Разговаривающие о телевидении делятся на несколько групп. К первой принадлежат те, кто сразу заявляет, что у них телевизора нету. Но их товарищи не лыком шиты, и сразу же начинают мериться отсутствием: «А у меня его десять лет нету!» — «А у меня — двадцать! Что, съел?!» — «А у меня сроду не было» — «А у меня ещё до рождения он отсутствовал!».
Вторая категория состоит из тех, кто, стиснув зубы, признаётся: «А я смотрю, да, смотрю. Нужно запомнить эти лица, все их лица, всю эту мразь запомнить, поимённо, всех, кто поднял руку… Уууу…» Один молодой человек, выложив эротический фильм «***» в Сети, снабдил его оговоркой: «Фильм, снятый подпольно французскими порнографами в Советском Союзе. Можно использовать, как наглядное пособие по вопросу о том, как начинали морально ломать и нравственно развращать нашу нацию. Какими методами её по крупинке, по шажку начинали тогда доводить до нынешнего свинства. Смотрел с глубочайшим отвращением. Но смотрел. Потому что это надо знать и помнить. Чтоб никогда не позволить этому повториться», — ну вот это самое и есть.
Третьи занимают примирительную позицию: «Я вот смотрю… Если немного, то ведь ничего, а? Ну совсем немного — тогда ведь ничего? Ничего, правда? Тогда ведь можно? Передачу про котиков смотрел… Ну как-то же она называлась? Ну, про котиков. Или про ёжиков?! Про ёжиков-то наверняка можно?» Они знают, что этические пуристы, которые у них в друзьях, всё равно узнают, и лучше донести на себя самим. Смотрели — но только про ёжиков. Только ёжиков и видели.

__Представленные сведения__
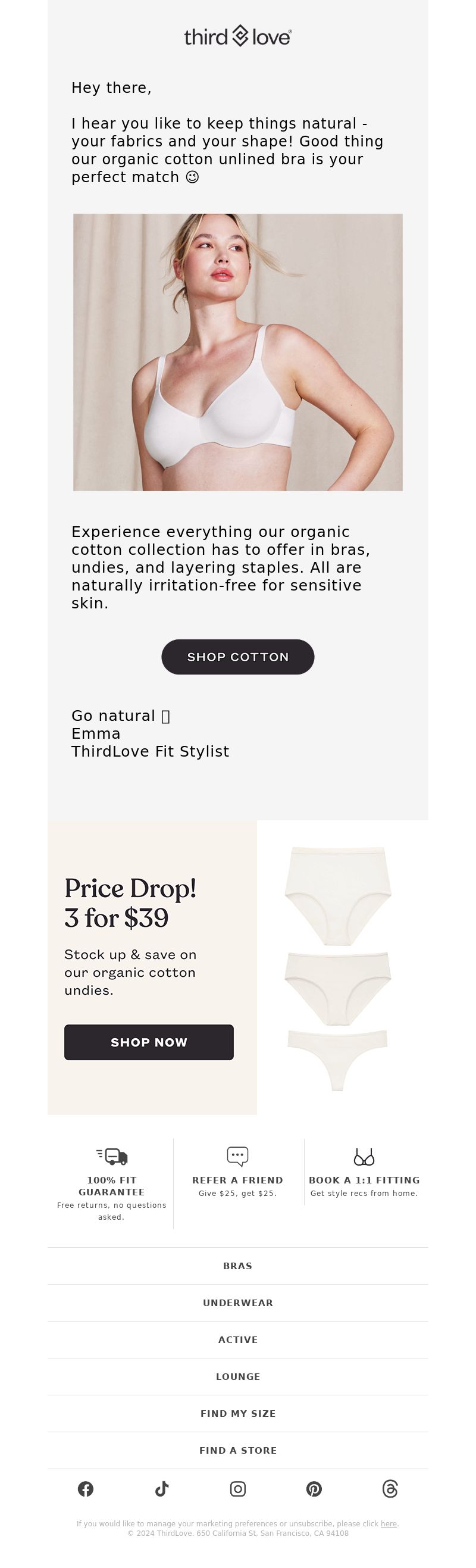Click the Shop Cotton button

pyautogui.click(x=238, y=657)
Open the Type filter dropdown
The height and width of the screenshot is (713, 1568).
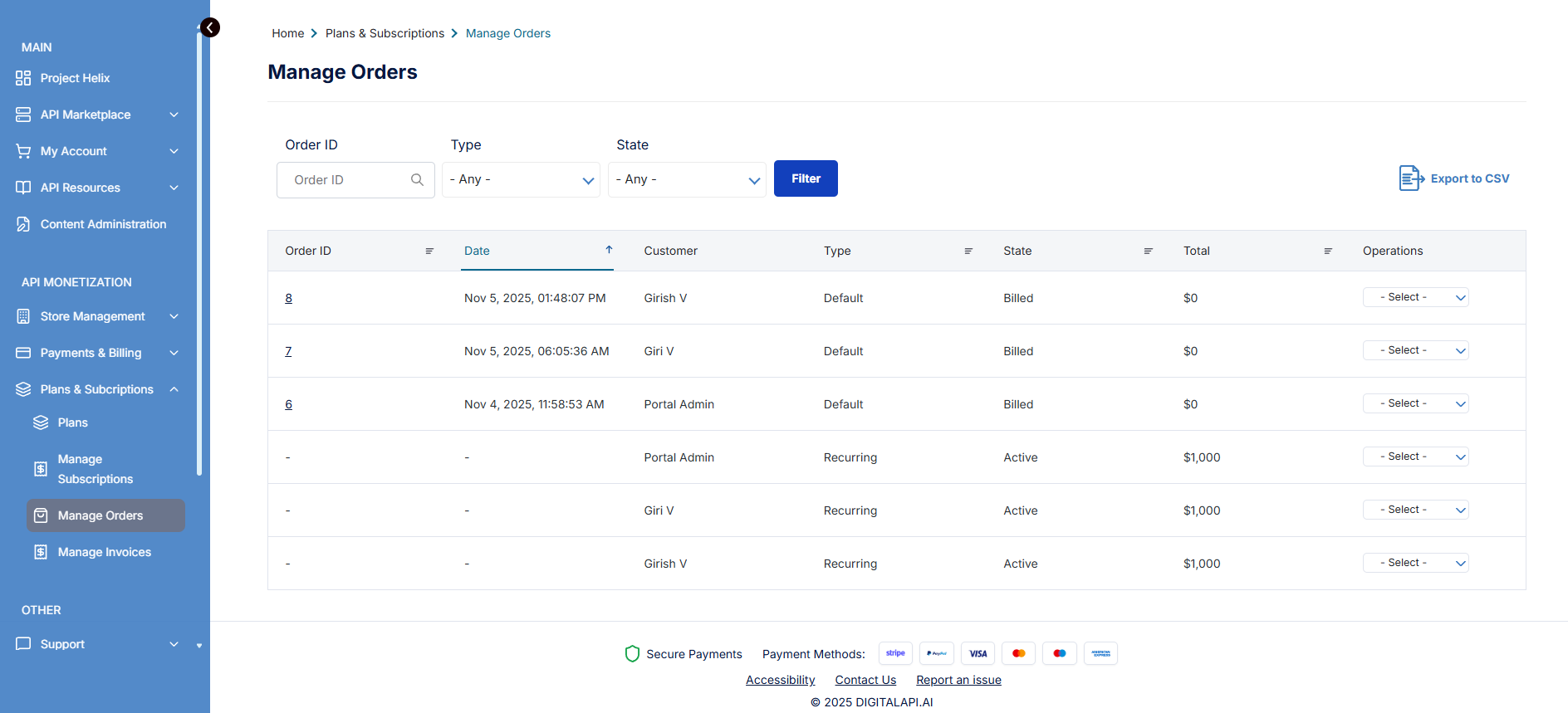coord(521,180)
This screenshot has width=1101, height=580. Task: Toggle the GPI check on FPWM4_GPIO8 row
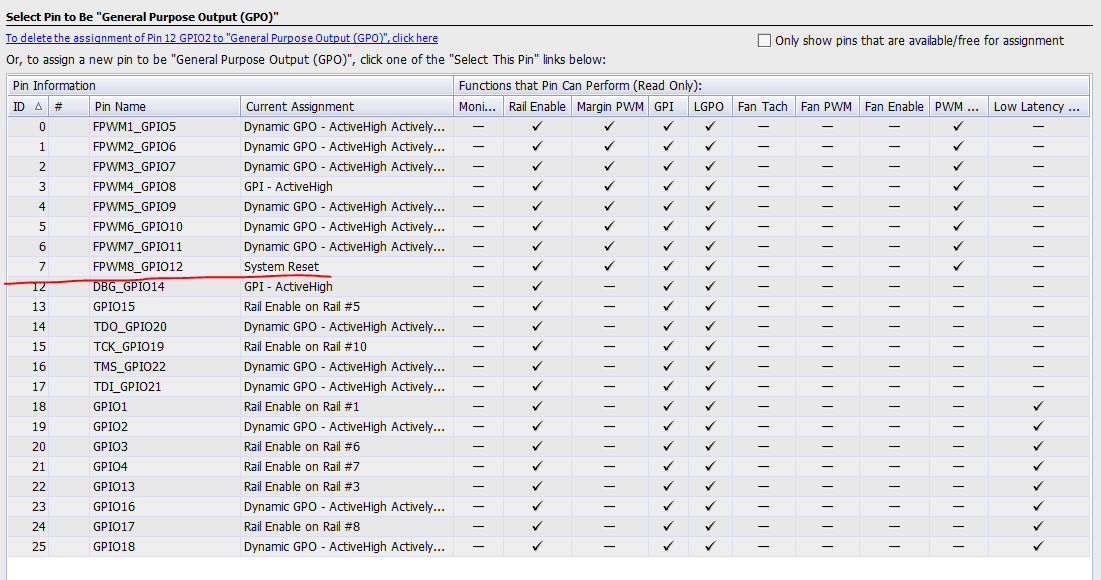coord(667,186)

__Письменное задание 1__
Перепишите фрагмент текста о разговорах про телевидение, начиная с «Третьи занимают примирительную» и заканчивая «ёжиков и видели.», подставив «щенков» вместо «котиков».
__Письменное задание 2__
Переведите на английский язык предложение из текста о разговорах про телевидение: «Они знают, что этические пуристы, которые у них в друзьях, всё равно узнают, и лучше донести на себя самим».
__Письменное задание 3__
Продолжите текст о том, как люди рассуждают о телевидении, начиная сразу после его последнего предложения.

__Письменный ответ 1__
Третьи занимают примирительную позицию: «Я вот смотрю… Если немного, то ведь ничего, а? Ну совсем немного — тогда ведь ничего? Ничего, правда? Тогда ведь можно? Передачу про щенков смотрел… Ну как-то же она называлась? Ну, про щенков. Или про ёжиков?! Про ёжиков-то наверняка можно?» Они знают, что этические пуристы, которые у них в друзьях, всё равно узнают, и лучше донести на себя самим. Смотрели — но только про ёжиков. Только ёжиков и видели.

__Письменный ответ 2__
They know that the ethical purists among their friends will find out anyway, and it is better to inform on themselves.

__Письменный ответ 3__
На такой разговор всегда приходят люди с универсальными репликами. Они становятся в дверях, обводят взглядом помещение, и говорят: «Бывали хуже времена, но не было подлей». Или: «А виной всему — безблагодатность». И после этого все замолкают и смотрят в пол, как дети, которым не дали сладкого, хоть они себя и вели хорошо и тем мучились.
Одним словом, смотреть телевизор у приличных людей считается неприличным, но откуда-то внутри этого предмета берутся все эти люди с говорящими головами и прыгающими туловищами.
Рассказ именно о том, как честный обыватель может определить свою позицию — по ту или по эту сторону телевизионного экрана.
Когда-то я довольно часто ходил в телевизор. Меня звали на разнообразные ток-шоу типа «Конец света завтра, или ещё поживем?» или «Спасётся ли русский человек морковью». Это были довольно громкие программы на федеральных каналах, и некоторое время я разглядывал, как там всё устроено. Публичная персона в телевизоре обычно не имеет роста, там одна голова, а посмотришь на человека в жизни и сделаешь какое-нибудь наблюдение в духе любителя животных Дроздова. Потом я утомился и стал отвечать телевизионным барышням, что консультаций по моркови не дам или конец света будет сегодня к вечеру, и поздно его обсуждать.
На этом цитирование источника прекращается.